On May 19, 1997, Electroglas, Inc., a Delaware corporation
("Electroglas"), acquired Knights Technology, Inc., a California corporation
("Knights"), pursuant to an Agreement and Plan of Reorganization (the
"Agreement") dated as of March 12, 1997 among Electroglas, Knights, and certain
shareholders of Knights set forth in the Agreement. The combination of
Electroglas and Knights, as provided by the Agreement, was effected through the
creation of a new Delaware corporation ("Newco"), organized as a wholly owned
subsidiary of Electroglas, followed by the merger of Newco with and into
Knights (the "Merger"). Knights survived the Merger, thereby becoming a wholly
owned subsidiary of Electroglas.

The acquisition of Knights by Electroglas will be accounted for by the purchase
accounting method, with all the outstanding shares of Common Stock and Series C
Preferred Stock of Knights to be converted into 1,352,205 of Electroglas Common
Stock at a conversion ratio of .1310398 shares of Electroglas for each share of
Knights. An aggregate of 135,191 of such shares were deposited in escrow to
provide a fund for satisfying any indemnification obligations to Electroglas
pursuant to the terms of the Agreement. In addition, Electroglas issued options
covering, in the aggregate, 138,654 shares of Electroglas Common Stock in
substitution of previously outstanding options to acquire shares of the Knights
Common Stock. The total purchase price was approximately $32 million, of which
approximately $23 million will be allocated to in-process research and
development and charged to operations.

Additional information regarding the terms of the acquisition are included in
the Agreement and the Press Release included herein as exhibits.

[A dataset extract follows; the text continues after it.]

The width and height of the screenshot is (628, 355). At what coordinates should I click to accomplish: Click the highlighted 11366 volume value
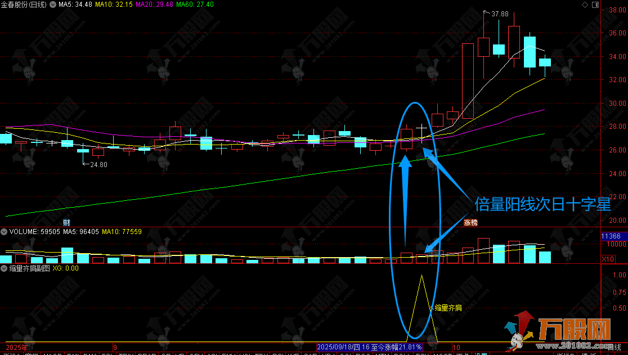click(x=611, y=236)
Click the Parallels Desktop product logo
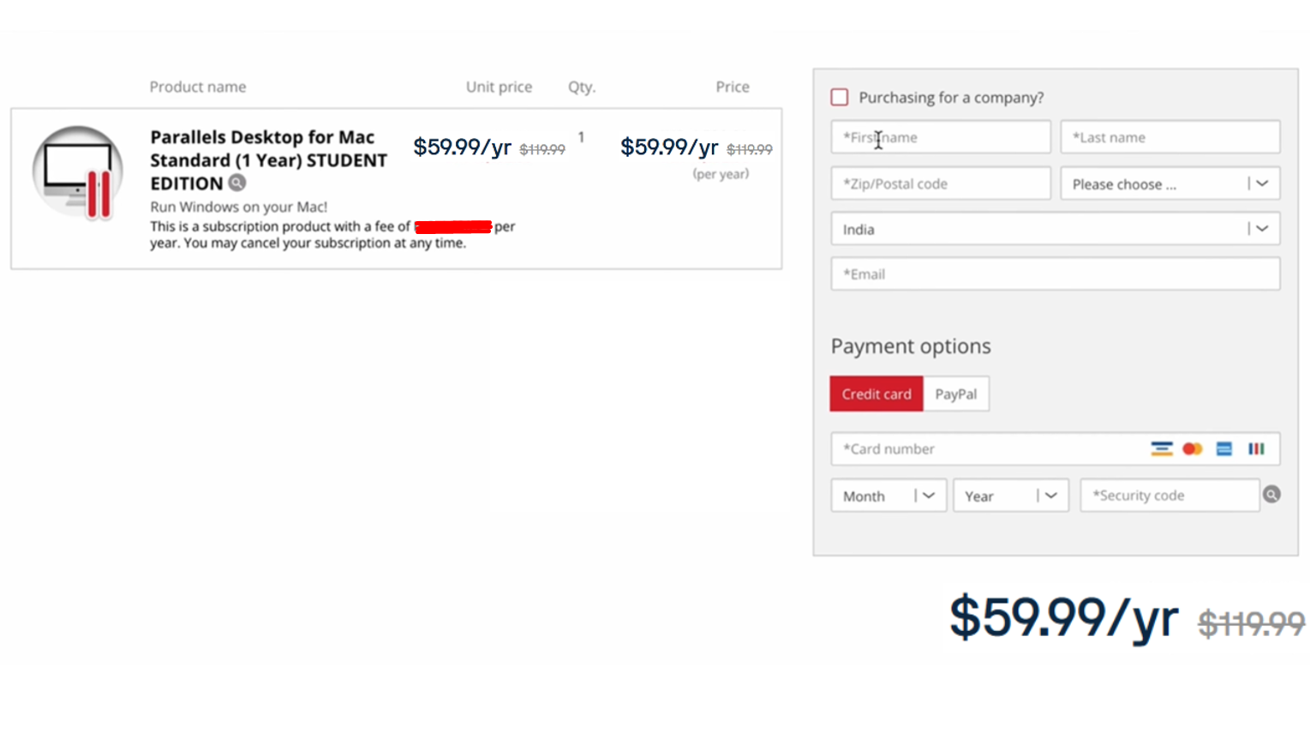 click(76, 171)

ITEM 7.           FINANCIAL STATEMENTS AND EXHIBITS


                  (a)   Financial Statements:  None required.

<TABLE>
<CAPTION>
                  (b)   Exhibits
                        <S>      <C>                    
                        2.1      Agreement and Plan of Reorganization among
                                 Knights Technology, Inc., certain
                                 shareholders of Knights Technology, Inc.,
                                 and Electroglas, Inc. dated March 12, 1997,
                                 included in Appendix A of the Company's Form 
                                 S-4 as amended and filed with the
                                 Securities and Exchange Commission on April
                                 15, 1997 and is incorporated by reference
                                 herein (Registration No. 333-24587).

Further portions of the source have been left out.